Michelin star Indian celebrity chef and restaurateur

Vikas Khanna is an Indian celebrity chef, restaurateur, cookbook writer, and filmmaker. He has been one of the judges on MasterChef India since the show began.

==Early life and education==
Khanna was born in Amritsar, India in a Punjabi family. He did his schooling at St. Francis School, Amritsar. He was born with a leg deformity (club foot) and wasn't able to run until he was 13 years old. He graduated from Manipal Academy of Higher Education in 1991 where he studied hotel management. He then studied at Culinary Institute of America and New York University.

He received an honorary doctorate at GD Goenka University.

==Career==
While in India, Khanna worked for the Taj Hotels, Oberoi group, Welcome group, and Leela Group of Hotels. Khanna worked at Salaam Bombay and The Café at the Rubin Museum of Art in New York before he joined Junoon, an upscale Indian restaurant in Flatiron District of Manhattan.

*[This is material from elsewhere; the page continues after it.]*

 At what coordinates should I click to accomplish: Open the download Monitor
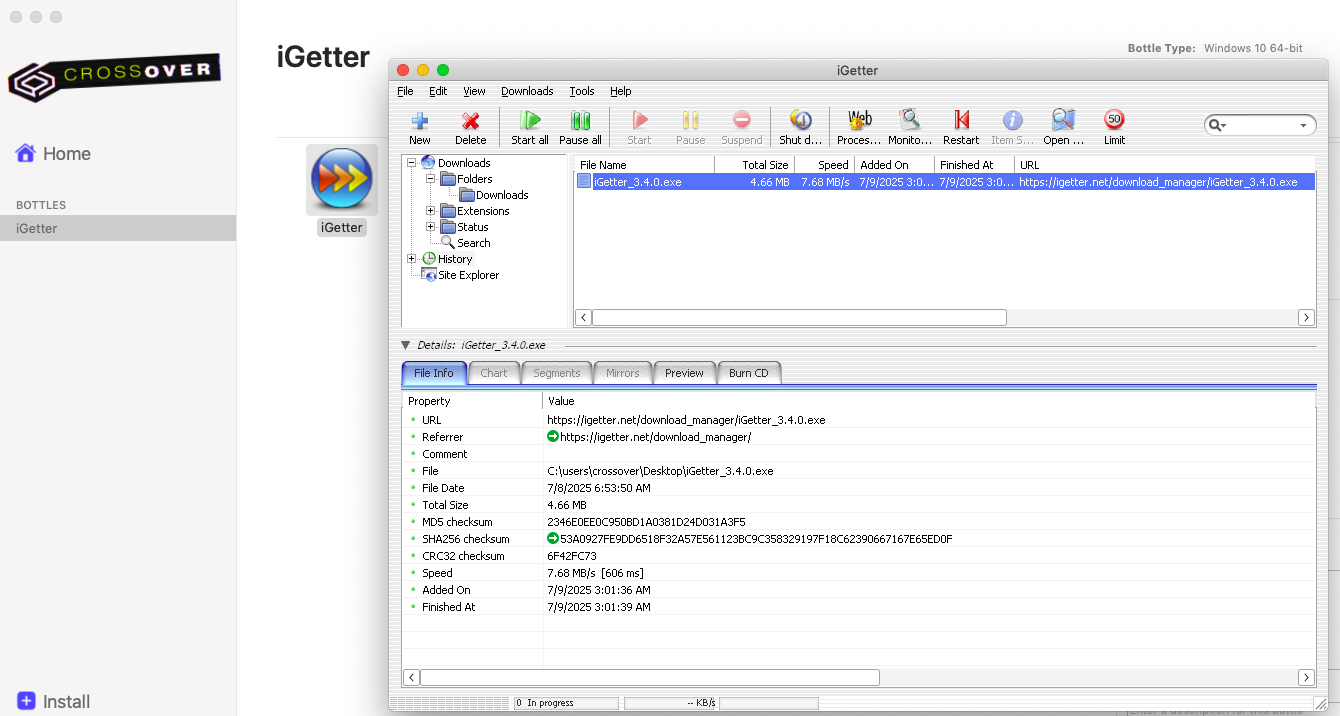(909, 125)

In 2019, he opened a restaurant called Kinara in Dubai. In 2020, he opened a restaurant called Ellora in Dubai. In 2024, he opened a restaurant, Bungalow in the East Village neighborhood of New York City. Khanna has authored more than 40 books. One of his books Magnum opus - Utsav was auctioned as the world's most expensive cookbook. He also actively supports the cause of nutrition in India and is the goodwill ambassador of Smile Foundation.

==Television shows==
From 2011, Khanna hosted seasons 2 to 8 of MasterChef India and a series based on the original British version. He has been hosting all the seasons of the show since then. Khanna was invited as a guest judge on MasterChef Australia in Season 6. He appeared as a Consultant chef to help a failing Indian restaurant named Dillon's (renamed to Purnima) on the Gordon Ramsay TV series Kitchen Nightmares. Khanna appeared as a judge and an Indian-cuisine specialist on the two-part season finale of Hell's Kitchen.

==Film production==

His documentary Kitchens of Gratitude was featured at Marche du Film at the 69th Cannes Film Festival.

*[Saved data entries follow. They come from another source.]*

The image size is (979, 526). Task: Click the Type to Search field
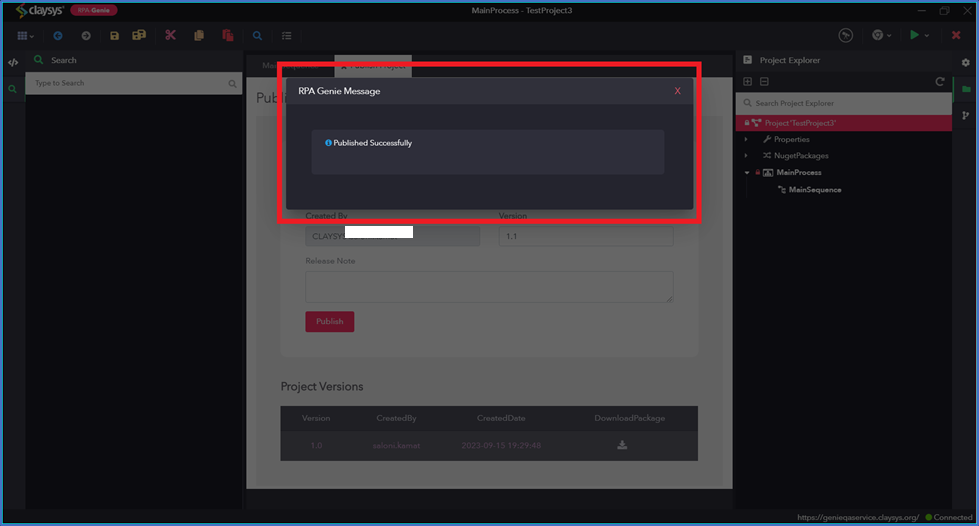click(x=128, y=83)
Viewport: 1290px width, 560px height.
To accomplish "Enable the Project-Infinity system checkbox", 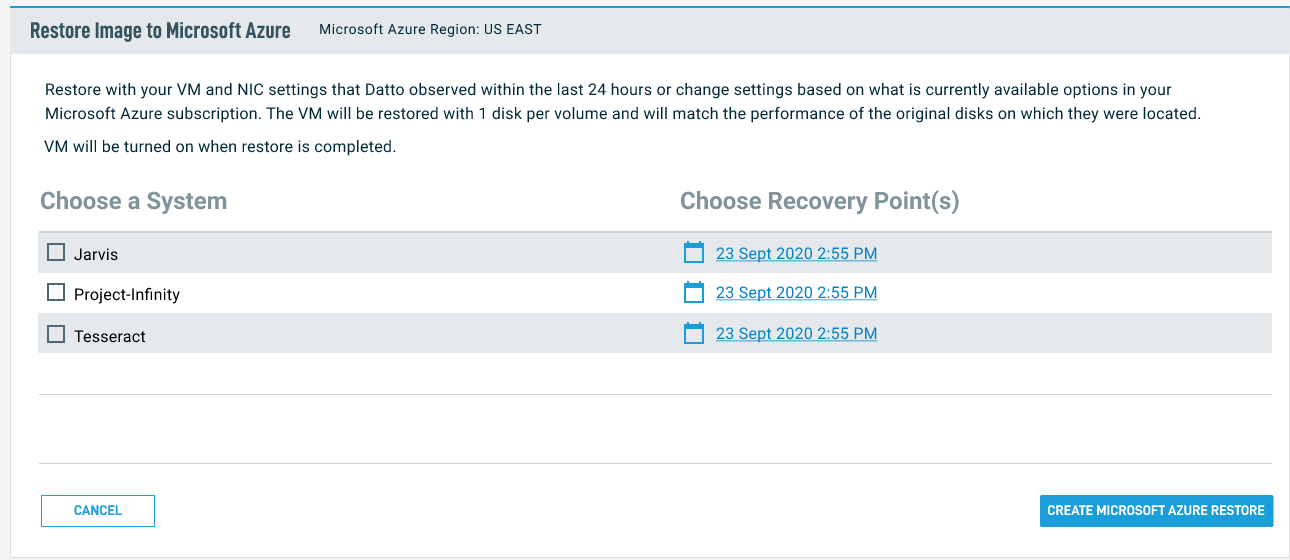I will [57, 293].
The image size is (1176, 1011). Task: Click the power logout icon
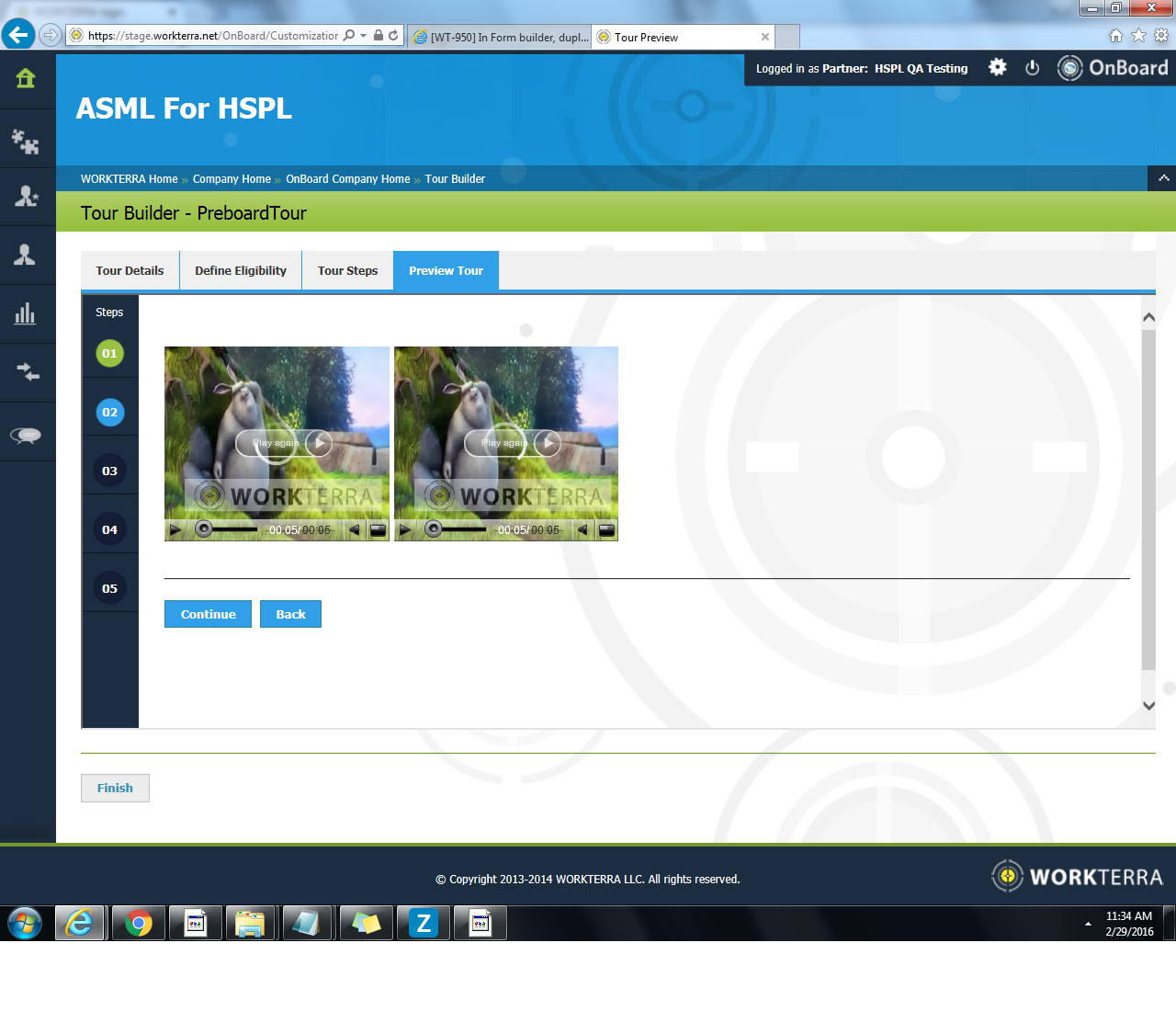click(1032, 68)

His directorial debut The Last Color is a film about the daily struggles for survival on the streets of Banaras, India.

== Public advocacy ==
In January 2026, Vikas Khanna drew public attention to hygiene concerns at Mumbai’s Chhatrapati Shivaji Maharaj International Airport after sharing images of worn and dusty carpets inside the terminal. Describing the condition as “beyond cleaning,” he urged airport authorities to remove the carpets, citing potential health risks for passengers, especially those with respiratory issues. The airport authorities acknowledged his concerns and stated that corrective measures would be taken, prioritising passenger health and comfort.

==Recognition==
- Top 10 Chefs in the world by Deutsche Welle News and Gazette Review.
- Doctor of Philosophy (Honoris causa) Degree by the G D Goenka University.
- Doctorate in literature (Honoris causa) by D Y Patil University.
- James Beard Foundation Award nomination for his book Return to the Rivers in 2014.
- "Rising Star" Chef Award by Star Chefs for his role in shaping the future of American Cuisine(2011).
- GQ India Man of the year 2012 by GQ Magazine.
- The Shining Star Award from "Just One Break, Inc."
- Featured on the cover of Men's Health India Magazine in 2012.
- He was voted "New York's Hottest Chef" in a poll conducted by the New York Eater blog.
- His New York based restaurant “Bungalow” won Michelin 2024 Bib Gourmand award.
- Chef Vikas Khanna was awarded the highest Rotary honor, the Paul Harris Fellow, by Priya Ahluwalia from the SWFL Rotary Club, and was also inducted as an honorary member of the club.
- In 2024, Chef Vikas Khanna joined Rotary leaders from the SWFL Rotary Club in launching a literacy initiative at a NASDAQ event in New York, highlighting the role of education and service in global development.